• [ACTIONS À MENER]
a – D'après le texte sur la campagne de 1843, où la smala avait-elle passé l'hiver ?
b – Dans le texte sur la campagne de 1843, extrayez sans modification le passage qui débute aux mots « Au début de » et s'arrête après « Had, de Boghar. ».
c – Poursuivez le texte sur la campagne de 1843 à la suite de sa dernière phrase.

• [EXTRAIT RETENU]
• • • • •
Au début de 1843, l'émir reparaît dans l'Ouarensenis la saison
encore peu favorable empêche Bugeaud d'agir. Mais, au printemps, il
se remet en campagne avec ses lieutenants et commence par occuper
les grandes avenues du pays : camps d'El Asnam (Orléansville), de
Tiaret, de Teniet el Had, de Boghar.
Le duc d'Aumale, qui commande à Boghar, sait que la smala ne peut
être loin et il se jure de l'atteindre. Avec ses 60 à 70.000
âmes, elle se meut difficilement. Le duc d'Aumale apprend qu'elle a
hiverné à Goudjilah; il occupe ce point le 14 mai. La smala, lui
dit-on, est du côté de Taguin. Trompé par un faux renseignement,
il se trouve brusquement en présence du vaste campement avec sa
seule cavalerie, le 16 vers 11 heures du matin. L'occasion est
propice : attendre l'infanterie, c'est risquer de la laisser passer.
• • • • •
• [EXTRAIT DES DONNÉES]
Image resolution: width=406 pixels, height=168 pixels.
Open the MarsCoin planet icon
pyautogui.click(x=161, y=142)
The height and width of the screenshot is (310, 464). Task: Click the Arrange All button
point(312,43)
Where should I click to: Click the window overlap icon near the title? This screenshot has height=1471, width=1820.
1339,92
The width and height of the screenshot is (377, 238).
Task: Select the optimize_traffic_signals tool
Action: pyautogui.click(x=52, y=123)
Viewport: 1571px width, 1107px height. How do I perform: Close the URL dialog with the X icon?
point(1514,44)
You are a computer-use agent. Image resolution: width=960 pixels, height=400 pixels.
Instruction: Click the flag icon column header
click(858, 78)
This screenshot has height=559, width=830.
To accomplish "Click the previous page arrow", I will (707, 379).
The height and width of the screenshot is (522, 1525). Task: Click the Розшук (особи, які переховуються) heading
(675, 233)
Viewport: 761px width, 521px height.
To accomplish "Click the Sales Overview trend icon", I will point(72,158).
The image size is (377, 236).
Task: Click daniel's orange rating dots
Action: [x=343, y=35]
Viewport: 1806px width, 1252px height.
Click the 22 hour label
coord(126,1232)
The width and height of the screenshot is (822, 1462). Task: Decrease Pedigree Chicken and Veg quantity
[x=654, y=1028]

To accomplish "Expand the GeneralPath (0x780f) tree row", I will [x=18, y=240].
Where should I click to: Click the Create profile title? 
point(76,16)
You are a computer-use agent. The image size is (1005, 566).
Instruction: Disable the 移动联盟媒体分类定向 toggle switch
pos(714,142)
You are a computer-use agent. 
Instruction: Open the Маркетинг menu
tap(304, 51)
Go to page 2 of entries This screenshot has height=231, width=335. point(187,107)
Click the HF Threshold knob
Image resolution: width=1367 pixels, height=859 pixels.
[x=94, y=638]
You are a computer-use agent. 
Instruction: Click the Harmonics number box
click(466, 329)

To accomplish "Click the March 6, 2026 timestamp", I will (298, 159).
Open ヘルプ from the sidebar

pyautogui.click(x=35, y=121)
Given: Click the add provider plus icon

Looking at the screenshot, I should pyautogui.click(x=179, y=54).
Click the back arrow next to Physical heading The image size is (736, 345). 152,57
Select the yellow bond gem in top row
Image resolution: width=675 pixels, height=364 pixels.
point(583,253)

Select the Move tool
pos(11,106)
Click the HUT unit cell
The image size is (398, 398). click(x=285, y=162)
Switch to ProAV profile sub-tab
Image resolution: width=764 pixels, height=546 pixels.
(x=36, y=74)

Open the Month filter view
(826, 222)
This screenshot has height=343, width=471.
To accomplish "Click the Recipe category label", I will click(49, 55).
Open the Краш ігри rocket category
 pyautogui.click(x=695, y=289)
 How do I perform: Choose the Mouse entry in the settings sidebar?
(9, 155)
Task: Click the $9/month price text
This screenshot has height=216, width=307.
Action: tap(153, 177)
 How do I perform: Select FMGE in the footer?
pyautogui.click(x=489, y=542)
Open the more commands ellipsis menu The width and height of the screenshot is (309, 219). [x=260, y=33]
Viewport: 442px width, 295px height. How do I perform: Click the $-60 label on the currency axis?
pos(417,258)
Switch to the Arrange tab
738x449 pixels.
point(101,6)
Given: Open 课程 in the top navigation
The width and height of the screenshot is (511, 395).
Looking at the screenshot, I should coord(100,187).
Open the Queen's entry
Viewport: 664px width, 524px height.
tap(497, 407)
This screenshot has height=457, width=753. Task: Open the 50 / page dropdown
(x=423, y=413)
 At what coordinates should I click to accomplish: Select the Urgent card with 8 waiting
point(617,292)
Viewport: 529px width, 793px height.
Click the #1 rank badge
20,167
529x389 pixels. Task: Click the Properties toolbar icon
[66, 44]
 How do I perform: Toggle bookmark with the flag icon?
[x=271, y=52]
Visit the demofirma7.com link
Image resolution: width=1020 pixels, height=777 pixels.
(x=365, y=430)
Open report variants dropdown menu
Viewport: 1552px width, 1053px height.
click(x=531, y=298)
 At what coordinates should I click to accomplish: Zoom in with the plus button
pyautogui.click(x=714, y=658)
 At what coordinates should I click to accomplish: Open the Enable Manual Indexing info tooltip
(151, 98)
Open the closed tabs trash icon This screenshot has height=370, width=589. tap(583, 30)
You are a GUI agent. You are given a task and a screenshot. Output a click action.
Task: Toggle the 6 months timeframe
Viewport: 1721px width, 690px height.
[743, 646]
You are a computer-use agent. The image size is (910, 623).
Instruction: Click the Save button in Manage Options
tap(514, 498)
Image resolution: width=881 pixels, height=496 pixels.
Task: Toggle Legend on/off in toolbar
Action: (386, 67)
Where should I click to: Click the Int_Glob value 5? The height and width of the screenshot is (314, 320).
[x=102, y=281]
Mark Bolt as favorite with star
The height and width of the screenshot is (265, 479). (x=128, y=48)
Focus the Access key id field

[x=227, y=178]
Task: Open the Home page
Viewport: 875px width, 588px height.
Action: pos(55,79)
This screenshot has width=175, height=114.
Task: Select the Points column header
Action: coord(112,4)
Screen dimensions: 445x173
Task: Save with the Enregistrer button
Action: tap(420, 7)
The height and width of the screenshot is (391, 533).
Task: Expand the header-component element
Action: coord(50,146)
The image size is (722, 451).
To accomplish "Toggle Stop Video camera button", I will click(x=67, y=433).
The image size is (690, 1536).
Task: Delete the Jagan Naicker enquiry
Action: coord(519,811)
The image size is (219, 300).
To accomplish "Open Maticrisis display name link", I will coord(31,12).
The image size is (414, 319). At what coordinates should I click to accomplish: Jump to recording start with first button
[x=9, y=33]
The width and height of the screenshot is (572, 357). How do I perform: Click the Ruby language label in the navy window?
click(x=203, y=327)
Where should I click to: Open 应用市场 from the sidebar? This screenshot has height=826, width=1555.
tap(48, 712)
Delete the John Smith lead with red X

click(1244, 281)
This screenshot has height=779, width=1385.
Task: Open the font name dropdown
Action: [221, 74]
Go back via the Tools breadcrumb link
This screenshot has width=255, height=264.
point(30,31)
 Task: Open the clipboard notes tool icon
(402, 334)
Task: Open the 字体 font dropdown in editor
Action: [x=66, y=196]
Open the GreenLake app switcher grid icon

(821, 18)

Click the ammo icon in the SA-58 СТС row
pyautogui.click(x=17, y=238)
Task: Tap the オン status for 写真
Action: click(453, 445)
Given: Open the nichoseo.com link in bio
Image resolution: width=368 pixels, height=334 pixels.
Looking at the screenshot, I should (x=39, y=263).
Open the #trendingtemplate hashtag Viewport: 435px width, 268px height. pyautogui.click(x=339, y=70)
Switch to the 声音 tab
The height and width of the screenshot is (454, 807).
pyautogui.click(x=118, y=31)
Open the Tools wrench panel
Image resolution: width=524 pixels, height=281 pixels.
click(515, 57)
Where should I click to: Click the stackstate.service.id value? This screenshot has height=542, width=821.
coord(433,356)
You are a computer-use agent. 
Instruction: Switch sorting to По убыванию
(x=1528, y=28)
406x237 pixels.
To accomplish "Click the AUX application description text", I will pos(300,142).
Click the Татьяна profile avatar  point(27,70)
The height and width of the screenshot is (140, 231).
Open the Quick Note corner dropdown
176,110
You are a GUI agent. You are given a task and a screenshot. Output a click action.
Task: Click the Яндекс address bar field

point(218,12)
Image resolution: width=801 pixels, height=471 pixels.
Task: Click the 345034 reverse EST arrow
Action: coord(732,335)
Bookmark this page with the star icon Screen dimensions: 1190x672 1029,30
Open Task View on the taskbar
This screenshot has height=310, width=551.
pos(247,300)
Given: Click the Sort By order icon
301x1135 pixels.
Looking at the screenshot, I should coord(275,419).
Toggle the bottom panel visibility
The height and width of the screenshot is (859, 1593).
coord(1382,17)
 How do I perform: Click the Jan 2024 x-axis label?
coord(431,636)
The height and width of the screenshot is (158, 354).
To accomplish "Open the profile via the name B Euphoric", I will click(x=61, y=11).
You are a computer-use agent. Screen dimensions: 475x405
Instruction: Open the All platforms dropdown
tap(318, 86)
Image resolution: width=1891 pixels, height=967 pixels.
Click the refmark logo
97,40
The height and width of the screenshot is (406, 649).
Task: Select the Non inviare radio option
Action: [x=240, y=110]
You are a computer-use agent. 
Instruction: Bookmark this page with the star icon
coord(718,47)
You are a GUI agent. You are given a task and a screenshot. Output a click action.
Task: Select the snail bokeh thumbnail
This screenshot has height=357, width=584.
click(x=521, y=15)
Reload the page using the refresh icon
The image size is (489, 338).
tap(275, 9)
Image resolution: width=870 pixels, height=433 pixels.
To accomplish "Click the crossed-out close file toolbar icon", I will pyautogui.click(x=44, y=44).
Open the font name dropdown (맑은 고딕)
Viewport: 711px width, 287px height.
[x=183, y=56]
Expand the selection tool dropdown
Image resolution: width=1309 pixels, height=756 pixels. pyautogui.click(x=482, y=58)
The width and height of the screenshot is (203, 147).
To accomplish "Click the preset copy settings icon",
• • • • •
• [RÉPONSES]
a – À Goudjilah.

b –
Au début de 1843, l'émir reparaît dans l'Ouarensenis la saison
encore peu favorable empêche Bugeaud d'agir. Mais, au printemps, il
se remet en campagne avec ses lieutenants et commence par occuper
les grandes avenues du pays : camps d'El Asnam (Orléansville), de
Tiaret, de Teniet el Had, de Boghar.

c –
Le duc d'Aumale se précipite, s'empare de la smala les prises sont
considérables, l'effet produit prodigieux.
L'émir lui-même se sent atteint par ce coup de fortune où les
musulmans voient la volonté de Dieu : un moment découragé, il
songe à se retirer en Orient. La dépression ne dure pas. Mais Abd el Kader
est traqué : à plusieurs reprises, il est sur le point d'être
pris par le colonel Géry (21 juin, début d'août, 12 septembre),
par Lamoricière (22 septembre). Il se réfugie au Maroc.
Alors, se produit dans le drame une péripétie : après de longues
hésitations, les Marocains interviennent dans la lutte. La guerre
est inévitable, du fait qu'ils donnent asile à l'émir, qui en
profite pour organiser sur leur territoire ses coups de main et ses
razzias contre l'Algérie, qui ose même y envoyer ses prisonniers.
Mais les hostilités prennent bientôt un caractère plus net.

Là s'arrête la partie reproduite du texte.